6. En l’espèce, d’une part, il ressort des pièces du dossier que la mesure en litige, imposant la fermeture des commerces alimentaires (hors restaurants et débits de boissons à consommer sur place) entre 21 heures et 7 heures du lundi au dimanche, a été édictée afin de prévenir les désordres et nuisances portant atteinte au bon ordre, à la sécurité et à la tranquillité publiques. Il ressort en ce sens des pièces du dossier, en particulier des rapports de la police municipale, que le commerce exploité par la société requérante a généré de nombreuses nuisances nocturnes en raison de son ouverture habituelle jusqu’à 3 ou 4 heures du matin et tenant à la circulation et au stationnement de véhicules et au regroupement de clients dans la rue. Dès lors, la société requérante n’est pas fondée à soutenir que les troubles à l’ordre public allégués ne sont pas établis.
7. D’autre part, en se bornant à faire valoir que la mesure en litige revêt un caractère général et absolu, alors que l’obligation de fermeture est limitée au centre-ville d’Ollioules et à la plage horaire précitée, la société requérante ne démontre pas qu’il serait porté une atteinte disproportionnée à la liberté du commerce et de l’industrie ou à la liberté d’entreprendre. Par suite, le moyen ne peut qu’être écarté.
8. En dernier lieu, le détournement de pouvoir allégué n’est pas établi.
9. Il résulte de tout ce qui précède, sans qu’il soit besoin de se prononcer sur la fin de non-recevoir opposée en défense, que les conclusions à fin d’annulation présentées par la société requérante doivent être rejetées.
Sur les frais du litige :
10. Les dispositions de l’article L. 761-1 du code de justice administrative font obstacle à ce que soit mise à la charge de la commune d’Ollioules, qui n’est pas, dans la présente instance, la partie perdante, la somme que demande la société requérante au titre des frais exposés et non compris dans les dépens. En revanche, dans les circonstances de l’espèce, il y a lieu de faire application de ces dispositions et de mettre à la charge de la société requérante une somme de 1 500 euros au titre des frais exposés par la commune d’Ollioules et non compris dans les dépens.
D É C I D E :
Article 1er : La requête de la SAS Alimentation Générale est rejetée.

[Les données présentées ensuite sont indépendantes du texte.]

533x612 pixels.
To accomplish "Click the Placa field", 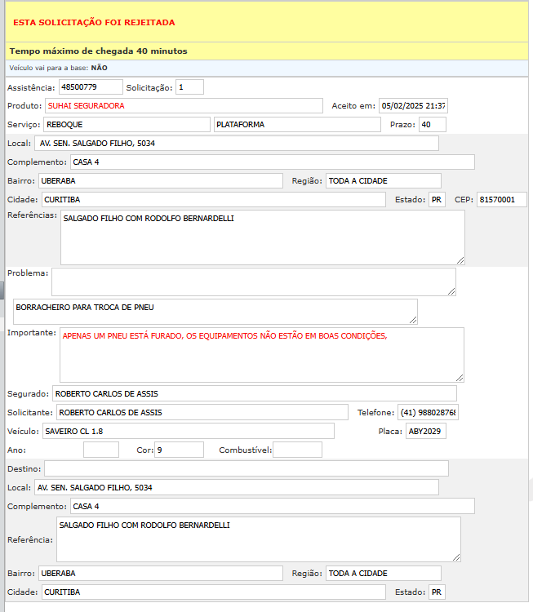I will (x=426, y=431).
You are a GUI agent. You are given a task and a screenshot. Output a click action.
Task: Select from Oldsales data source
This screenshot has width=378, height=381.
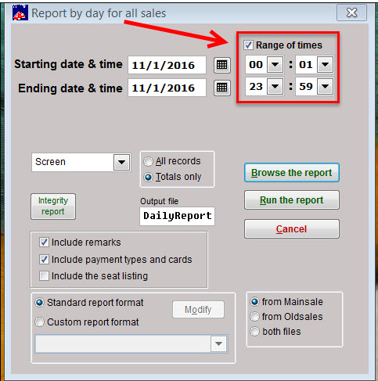pyautogui.click(x=254, y=317)
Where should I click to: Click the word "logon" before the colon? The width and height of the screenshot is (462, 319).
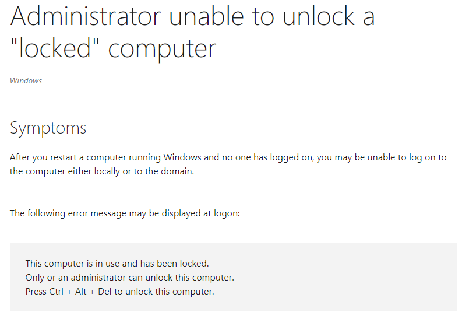pos(226,214)
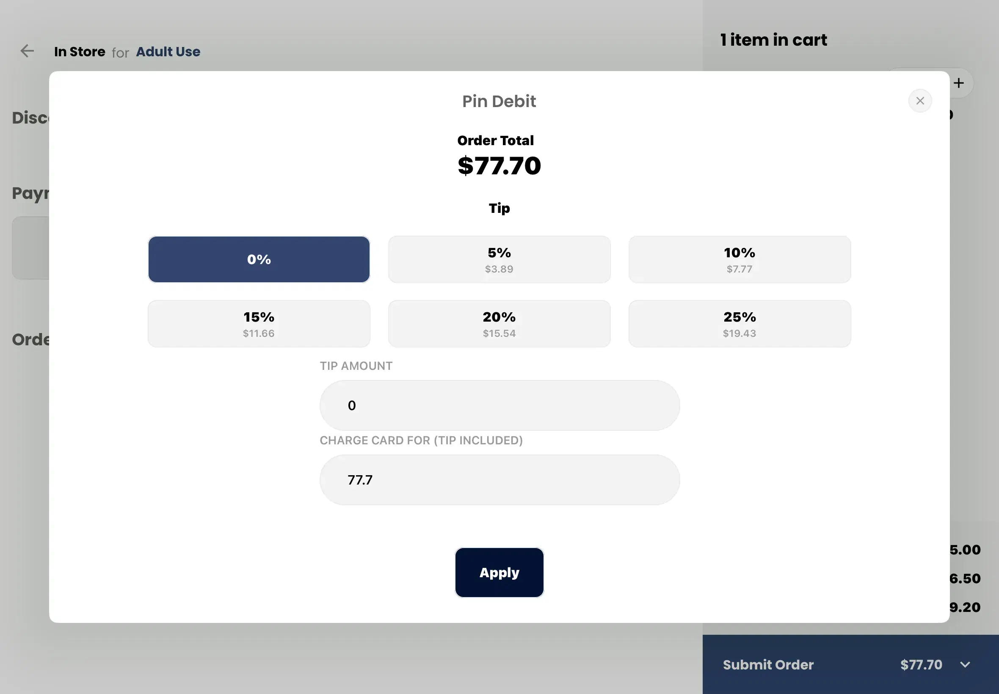This screenshot has height=694, width=999.
Task: Click the back arrow near In Store
Action: tap(27, 51)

Article 2 : La SAS Alimentation Générale versera à la commune d’Ollioules une somme de 1 500 euros en application de l’article L. 761-1 du code de justice administrative.

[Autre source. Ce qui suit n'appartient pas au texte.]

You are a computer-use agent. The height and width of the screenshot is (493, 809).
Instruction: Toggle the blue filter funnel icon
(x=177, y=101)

Article 3 : Le présent jugement sera notifié à la SAS Alimentation Générale et à la commune d’Ollioules.
Délibéré après l’audience du 27 mars 2025, à laquelle siégeaient :
M. Philippe Harang, président,
M. Zouhaïr Karbal, conseiller,
Mme Mathilde Montalieu, conseillère.
Rendu public par mise à disposition au greffe le 17 avril 2025.
La rapporteure,
Signé
M. MONTALIEU
Le président,
Signé
Ph. HARANG
La greffière,
Signé
A. CAILLEAUX
La République mande et ordonne au préfet du Var en ce qui le concerne ou à tous commissaires de justice à ce requis en ce qui concerne les voies de droit commun contre les parties privées, de pourvoir à l’exécution de la présente décision.